En son yemek yapan teyzelerden birini sokakta yere koydugu suzgecin icinde yemek yenilen cubuklari yikarken gorunce insaf dedik, hani yikamak dedigime bakmayin sadece soguk sudan geciriyordu!! Yiyecekler ise isin bambaska yonu, etlerin cogu acikta oylece duruyor mesela. Hani buzdolabindan vazgectim ozerlerinde ucan ve konan sinek bocek sayisiz. Makarnalar veya uzakdogu ismiyle "noodle" lar ortalikta, yerlerde torbalarin icinde falan.
Asagida gordugunuz deniz urunleri yapan sokak restorani en iyi durumda hatta luks sayilabilecek olanlarindan biri!
Zaten mutfak falan yok ortalikta, bir tane kucuk gaz ocagini kapan
gelmis yemek yapip satiyor. Hatta cogunlukla apartman araliklarinda bu
sokak yemekcileri. Apartmanin icinden bir yerlerden hazirlayip
hazirlayip getiriyorlar, buyuk ihtimalle kendi evlerinden falan.
Apartman ici ve apartman araligi dedigim de asagida gordugunuz
manzara...
Tamam insanlarin aliskanliklarina ve kulturune saygim sonsuz ama bunca pislik beni asar yani :)
Bir diger korkunc manzarayi da Halong yolculugumuz esnasinda gordum.
Arabanin icinde oldugum icin cekemedim, zaten o sokla yanina gidip
cekemezdim o ayri, ceksem de buraya koyamazdim. Koylu kadinlarin yol
uzerinde actiklari tezgahlarda, ustu acik et satmalarina alisigiz hadi,
buralarda o normal. Ama tezgahin uzerine kopegi oldugu gibi koymalari,
derisi yuzulmemis, hicbir yeri ayrilmamis, oldugu gibi sokakta oldurup
etini butunu kesip tezgaha koyup satmalari korkunctu! hatta korkunc
otesi. Gordugum manzara sonrasi bir sure kendime gelemedim resmen, hani
Vietnamlilarin kopek eti yediklerini biliyordum ama boylesine asikar ve
igrenc bir sekilde satiliyor olmasi beni dehsete dusurdu.

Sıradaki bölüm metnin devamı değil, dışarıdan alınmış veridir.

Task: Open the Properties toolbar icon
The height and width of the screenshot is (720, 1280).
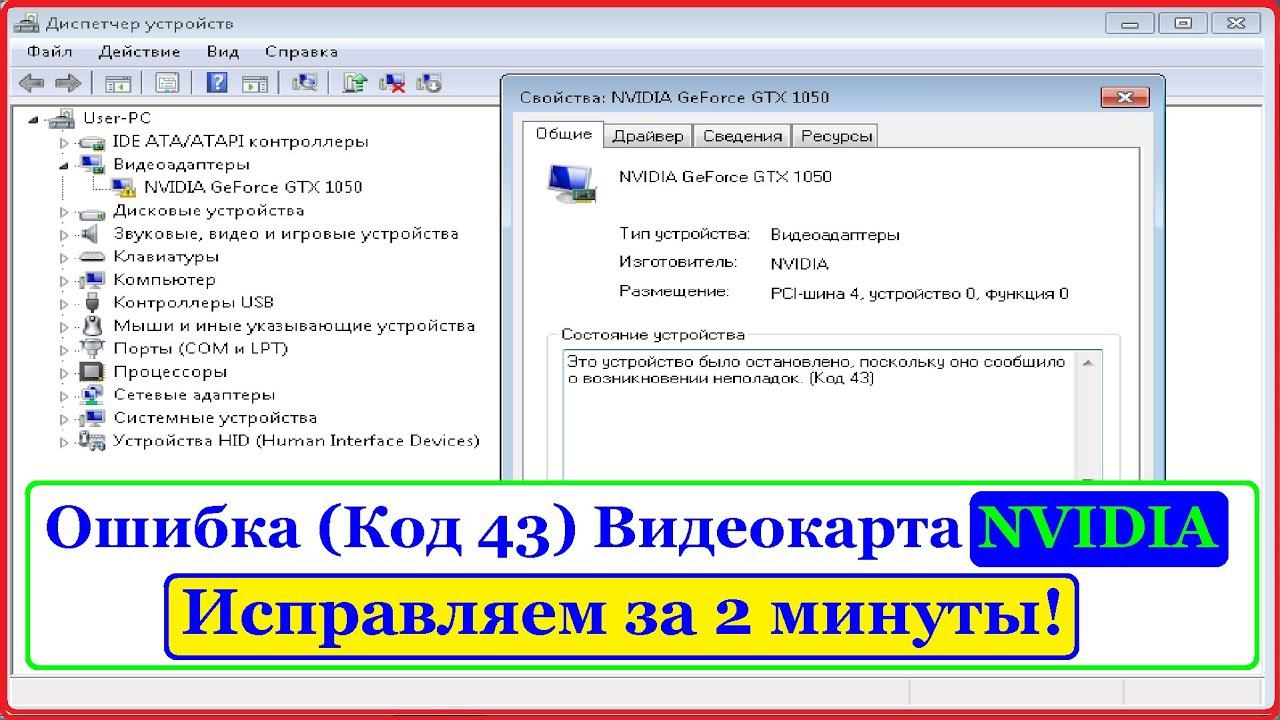Action: coord(167,83)
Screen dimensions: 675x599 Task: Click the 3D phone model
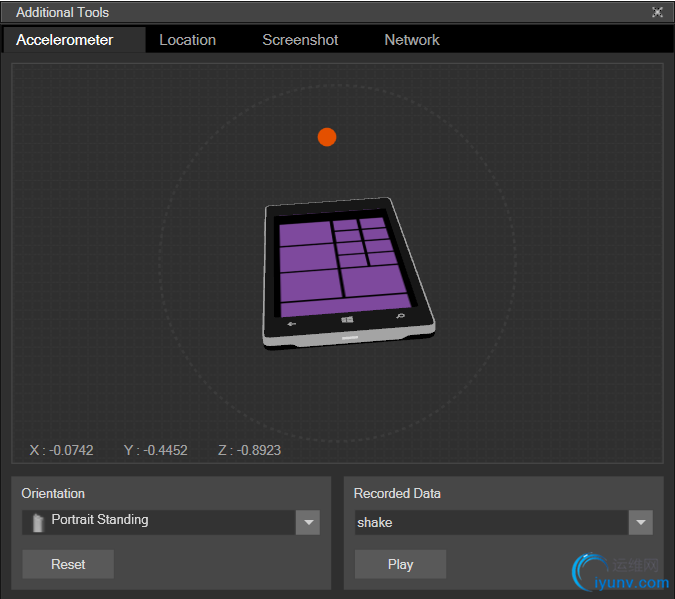pyautogui.click(x=349, y=273)
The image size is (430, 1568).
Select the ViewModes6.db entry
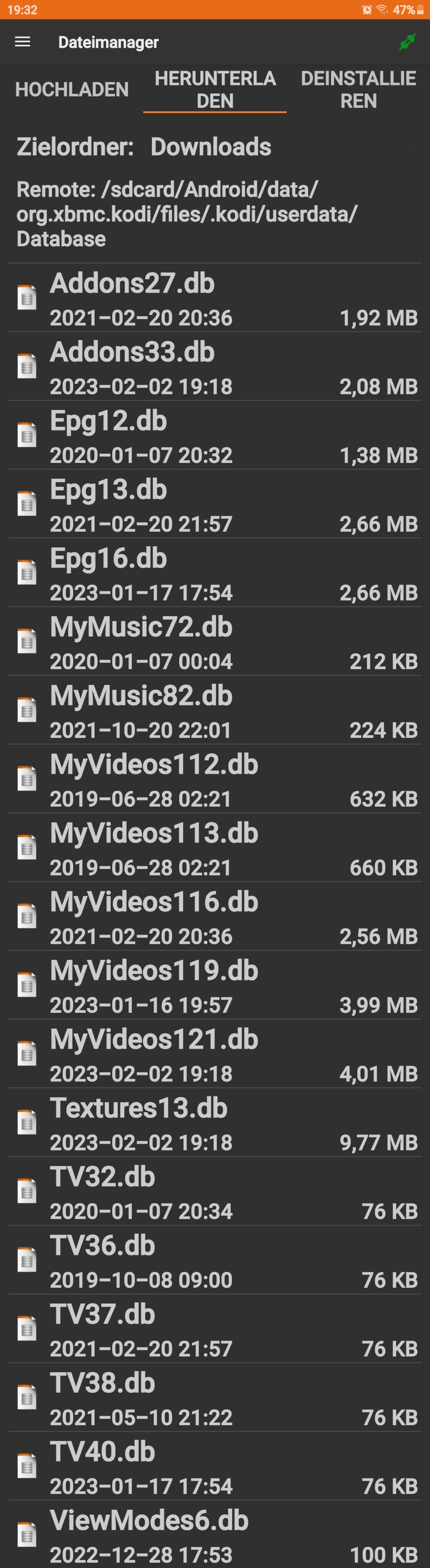click(x=215, y=1534)
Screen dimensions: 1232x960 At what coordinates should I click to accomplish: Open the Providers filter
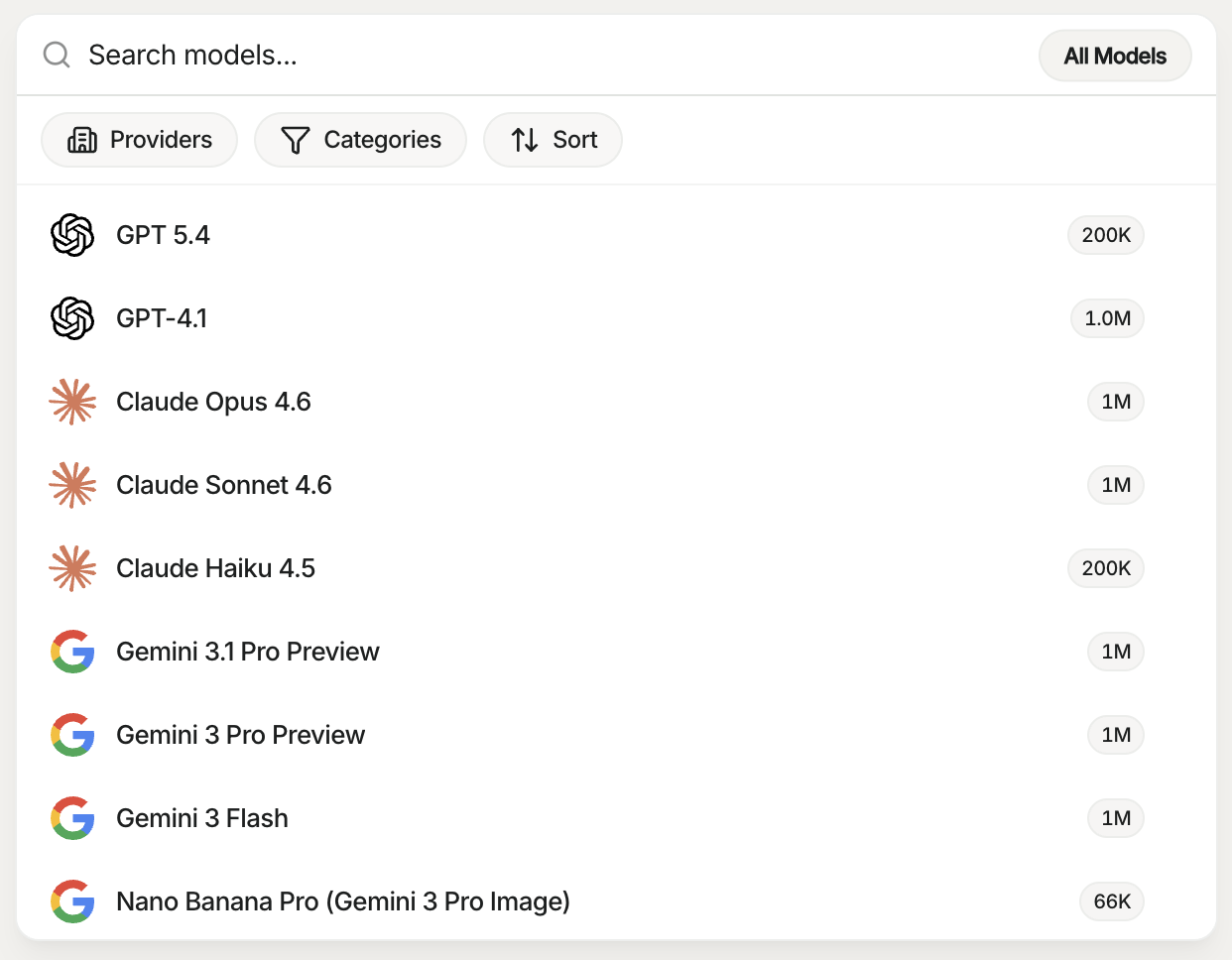click(x=139, y=140)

Bu olay uzerine ilerleyen gunlerde kocakisisi ne zaman birinin elinde veya evin, dukkanin onunde kopek gorse havladiginda "sus ogle yemegi" demekten kendini alamadi :)
Bu gezi sirasinda ciddi ciddi vejetaryan olmak uzereydik yani :))) Ama olmadik o ayri :)

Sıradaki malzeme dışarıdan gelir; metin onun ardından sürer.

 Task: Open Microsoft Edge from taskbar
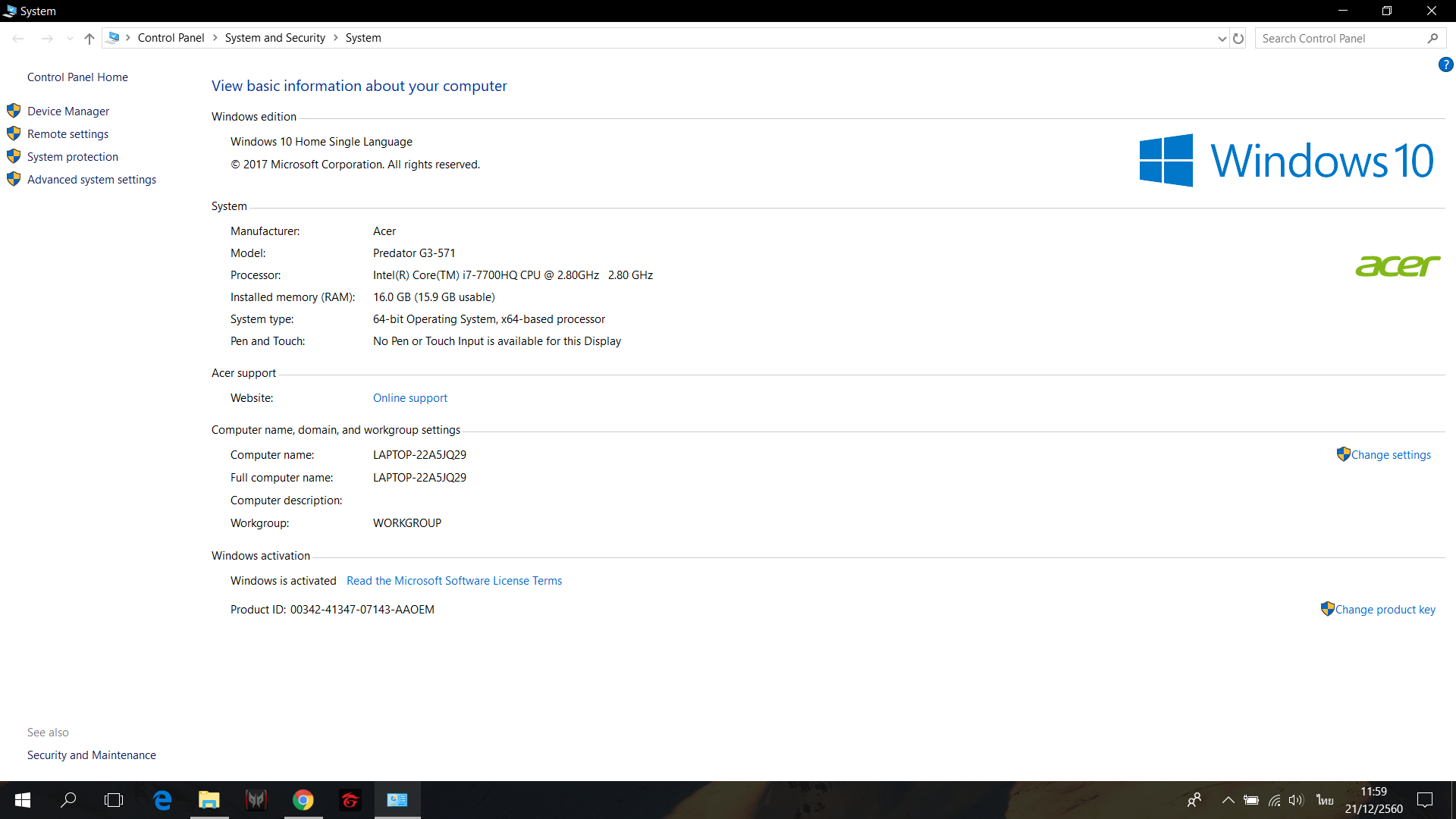pos(162,800)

Restoranlarin bu durumu uzerine gidip oralarda yeme gibi bir ihtimalimiz yoktu tabii. Ancak dogru duzgun yemek yenilecek restoran da cok fazla yok ne yazik ki Hanoi de. Saygon da hic zorlanmamistik bu konuda, cogu yerde adam gibi restoranlar vardi, nedense bu sehirde cok fazla zorlandik adam gibi bir yer bulmak icin. Neyse aksamina turistik bir restoran bulup ozledigimiz Vietnam tadlarini denemeye koyulduk.
Ben ilk kez Saygon da tattigim ve tadi damagimda kalan "Pho" (fö diye okunuyor) corbasindan siparis ettim hemen. Ben ki corba sevmezdim kucukken... Ben ki suyun icinde yuzen makarnalari yiyecegim... Ben ki ilk zamanlar tadi cife benziyor diye dalga gectigimiz "corriander" (kisnis mis yeni ogrendim bunu da) a bayilacagim... Iste insan oglunun sagi solu belli olmuyor, zamanla herseye alisiyor :))
Neyse efendim aksam
yemegimizi gol manzarasiyla yiyerekten gunu tamamladik. Sonrasinda da
eski sokaklari, aksam pazarini gezerekten otelin yolunu tuttuk.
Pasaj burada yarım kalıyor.